#### [Exercise directions]
Pick out each line of the material below that contains the string "height", treating uppercase and lowercase as different, and copy those lines.

#### [Material provided]
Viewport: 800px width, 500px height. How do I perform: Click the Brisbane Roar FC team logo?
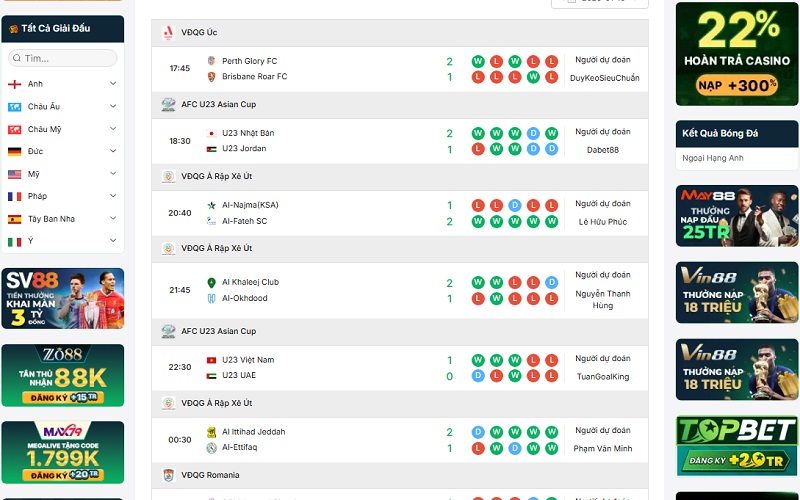(x=211, y=77)
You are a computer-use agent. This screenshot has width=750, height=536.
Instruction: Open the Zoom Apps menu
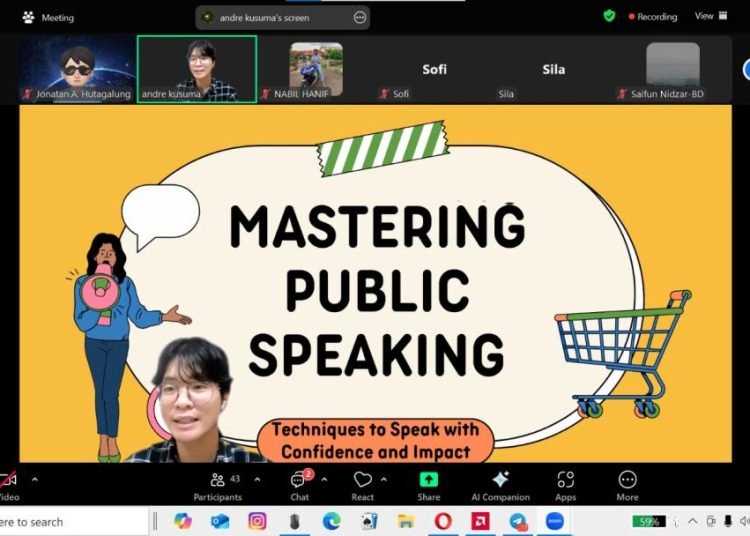[566, 481]
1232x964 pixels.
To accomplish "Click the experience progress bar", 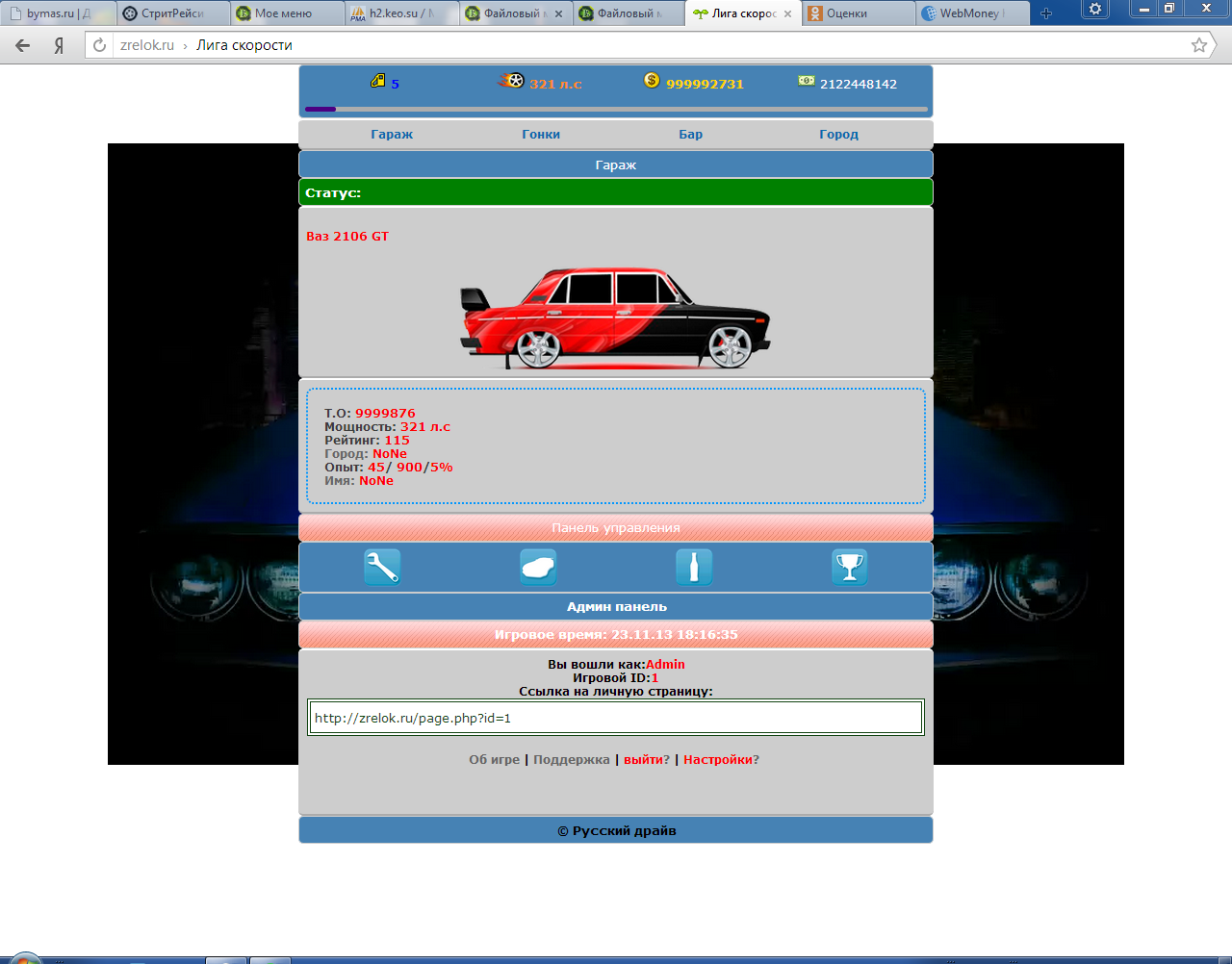I will (x=616, y=110).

#### [Answer for the task]
Viewport: 800px width, 500px height. How do I perform: Click the Brisbane Roar FC team logo?
You are a computer-use agent. This screenshot has width=750, height=536.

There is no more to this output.